Genetic "superheroes" are among us, according to a study released on Sunday that identified a small group of people who remained healthy despite having mutations that should have caused a devastating disease.
The research, published in the science journal Nature Biotechnology, discovered 13 people (out of 15,000) whose genetic alternations should have caused eight serious childhood diseases but they survived healthy to adulthood.
Dr. Stephen Friend, president of Sage Bionetworks in Seattle, and scientists at the Mount Sinai's Icahn School of Medicine in New York, were involved in analyzing the genetic data from nearly 600,000 people from a dozen previous genetic studies, reported the
Seattle Times.
Friend told
NPR that none of the 13 had agreed ahead of time to allow researchers to contact them after being involved in their initial studies. If the subjects had given consent upfront, researchers might have been able to follow up to determine what enabled them to stay healthy despite their genetics.
"There's an important lesson here for genome scientists around the world: the value of any project becomes exponentially greater when informed consent policies allow other scientists to reach out to the original study participants," Friend said in a
Sage statement.
"If we could contact these 13 people, we might be even closer to finding natural protections against disease. We anticipate launching a prospective study in the future that will include a more broadly useful consent policy."

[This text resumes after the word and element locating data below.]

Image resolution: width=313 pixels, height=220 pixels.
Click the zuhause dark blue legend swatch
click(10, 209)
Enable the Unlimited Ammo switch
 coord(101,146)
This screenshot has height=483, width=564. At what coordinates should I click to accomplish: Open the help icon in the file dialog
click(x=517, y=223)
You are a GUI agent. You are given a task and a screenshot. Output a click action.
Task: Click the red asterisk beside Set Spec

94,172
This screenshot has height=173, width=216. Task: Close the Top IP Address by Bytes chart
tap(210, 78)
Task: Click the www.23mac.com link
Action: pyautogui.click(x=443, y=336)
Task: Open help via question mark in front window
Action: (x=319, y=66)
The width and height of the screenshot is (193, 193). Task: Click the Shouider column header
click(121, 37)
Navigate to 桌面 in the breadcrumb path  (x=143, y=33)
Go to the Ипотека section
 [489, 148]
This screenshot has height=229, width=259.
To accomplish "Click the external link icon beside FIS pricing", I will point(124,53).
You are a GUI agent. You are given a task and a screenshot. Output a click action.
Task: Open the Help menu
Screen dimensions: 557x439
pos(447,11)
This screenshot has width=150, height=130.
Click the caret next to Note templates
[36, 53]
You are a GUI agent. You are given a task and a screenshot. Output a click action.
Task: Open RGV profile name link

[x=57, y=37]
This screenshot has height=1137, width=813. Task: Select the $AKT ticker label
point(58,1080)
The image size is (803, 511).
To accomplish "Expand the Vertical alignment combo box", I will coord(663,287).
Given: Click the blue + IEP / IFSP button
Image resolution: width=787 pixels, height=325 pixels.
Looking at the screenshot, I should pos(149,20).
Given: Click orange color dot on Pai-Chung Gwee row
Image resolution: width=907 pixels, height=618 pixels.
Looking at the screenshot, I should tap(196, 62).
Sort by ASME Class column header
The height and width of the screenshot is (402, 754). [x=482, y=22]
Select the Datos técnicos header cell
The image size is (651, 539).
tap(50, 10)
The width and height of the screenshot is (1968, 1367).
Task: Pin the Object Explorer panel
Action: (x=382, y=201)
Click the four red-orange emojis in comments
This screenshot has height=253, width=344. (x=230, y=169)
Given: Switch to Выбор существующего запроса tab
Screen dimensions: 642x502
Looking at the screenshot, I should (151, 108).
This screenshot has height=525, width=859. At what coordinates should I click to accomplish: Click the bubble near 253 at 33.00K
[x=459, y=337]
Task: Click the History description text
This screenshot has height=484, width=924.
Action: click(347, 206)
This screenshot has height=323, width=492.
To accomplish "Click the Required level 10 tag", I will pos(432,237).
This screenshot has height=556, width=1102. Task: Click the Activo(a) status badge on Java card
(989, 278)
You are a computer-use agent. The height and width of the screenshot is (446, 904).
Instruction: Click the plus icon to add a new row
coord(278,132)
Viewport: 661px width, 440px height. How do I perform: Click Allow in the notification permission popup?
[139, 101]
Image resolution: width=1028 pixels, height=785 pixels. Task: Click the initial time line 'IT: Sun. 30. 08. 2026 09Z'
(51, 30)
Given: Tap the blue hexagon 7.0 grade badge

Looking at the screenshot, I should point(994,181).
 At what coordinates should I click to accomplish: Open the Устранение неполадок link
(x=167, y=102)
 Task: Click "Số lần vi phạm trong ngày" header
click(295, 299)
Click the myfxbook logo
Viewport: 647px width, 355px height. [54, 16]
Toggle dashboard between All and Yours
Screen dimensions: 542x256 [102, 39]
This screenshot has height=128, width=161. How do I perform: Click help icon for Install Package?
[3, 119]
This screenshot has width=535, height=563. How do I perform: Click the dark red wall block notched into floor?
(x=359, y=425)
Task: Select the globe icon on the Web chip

Friend and researcher Eric Schadt started the Resilience Project in 2014, which studied massive numbers of healthy adults, so that scientists might find individuals who are unaffected by genetic variants that should induce disease.
"Most genomic studies focus on finding the cause of a disease, but we see tremendous opportunity in figuring out what keeps people healthy," said Schadt, of the Icahn School of Medicine.
"Millions of years of evolution have produced far more protective mechanisms than we currently understand. Characterizing the intricacies of our genomes will ultimately reveal elements that could promote health in ways we haven't even imagined."